Sen harikasın

137 20 25
                                    

Irmak:

Sabah uyandığımda bizim cadının yanından kalktım ve aşağı kata inip mutfaktan bir bardak su alıp içtim.

Tekrar odaya dönmek için hareketlendiğimde bir kol benim gidişimi engellemişti.

"Günaydın ufaklık" dedi Doruk beni süzerek.

"Günaydın ve hoşça kal" dedim ama beni kolumdan tutup tekrar kendine çekti.

"Oraya gitmiyorsun"

"Nedenmiş o?"

"Zeynep'in cezası başladı çünkü" dediğinde gözlerimi pörtletip ona baktım.

"Saçmalama ya, gideceğim" dedim ama bu sefer de belimden tutup çekmişti.

"Ya Doruk bıraksana beni, bizi ayıramazsın Doruk. Doruk!"

"Ya sussana cadı, kapa çeneni iki dakika"

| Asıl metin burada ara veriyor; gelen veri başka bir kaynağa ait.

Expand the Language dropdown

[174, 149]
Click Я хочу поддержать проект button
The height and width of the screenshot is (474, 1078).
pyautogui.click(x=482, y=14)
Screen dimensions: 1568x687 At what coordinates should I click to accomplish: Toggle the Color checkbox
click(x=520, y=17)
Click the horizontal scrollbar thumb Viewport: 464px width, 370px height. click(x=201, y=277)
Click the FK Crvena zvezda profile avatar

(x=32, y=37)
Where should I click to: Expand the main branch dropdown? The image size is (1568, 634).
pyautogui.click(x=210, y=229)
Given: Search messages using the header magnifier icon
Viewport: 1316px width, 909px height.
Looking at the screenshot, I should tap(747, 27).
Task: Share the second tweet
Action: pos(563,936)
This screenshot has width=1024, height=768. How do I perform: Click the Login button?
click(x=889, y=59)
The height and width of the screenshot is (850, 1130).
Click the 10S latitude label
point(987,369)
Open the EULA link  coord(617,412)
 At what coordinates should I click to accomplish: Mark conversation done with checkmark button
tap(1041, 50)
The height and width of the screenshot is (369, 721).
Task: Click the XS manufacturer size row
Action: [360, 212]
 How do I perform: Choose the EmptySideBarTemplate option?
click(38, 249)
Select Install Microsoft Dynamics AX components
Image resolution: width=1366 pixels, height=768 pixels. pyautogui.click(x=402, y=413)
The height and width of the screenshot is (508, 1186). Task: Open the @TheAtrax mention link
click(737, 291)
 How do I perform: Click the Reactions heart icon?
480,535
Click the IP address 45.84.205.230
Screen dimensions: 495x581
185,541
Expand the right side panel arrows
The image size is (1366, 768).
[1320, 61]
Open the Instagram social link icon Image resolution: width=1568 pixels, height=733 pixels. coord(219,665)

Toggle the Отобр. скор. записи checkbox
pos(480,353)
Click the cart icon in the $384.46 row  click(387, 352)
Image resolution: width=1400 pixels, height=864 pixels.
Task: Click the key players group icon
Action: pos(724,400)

"Ya beni evden mi kovacaksın, sen nasıl arkadaşsın ayıp ama"

Beni mutfağa indiğimizde bırakmıştı.

"Hayır sen kahvaltı hazırlamaya başla, o bugün odasından çıkmayacak."

"Ya abi bari balık krakerimi ver" dedi Zeynep kafasını mutfak kapısından içeri uzatarak.

"Zeynep hemen odana dönüyorsun"

Zey koşarak mutfaktan kaçmıştı. Giderken de "Balık kraker katili" diye bağırmayı ihmal etmemişti.

"Odasında balık kraker stoğu olduğunu biliyorsun değil mi?" dedim Doruk'a dönerek.

"Evet ama artık yok" dediğinde ona bezle vurmuştum.

"Çok pisliksin"

"Biliyorum, şimdi sen sofrayı hazırla bende menemen yapacağım"

Buzdolabına yönelip kahvaltıkları çıkarttım ve masaya dizmeye başladım.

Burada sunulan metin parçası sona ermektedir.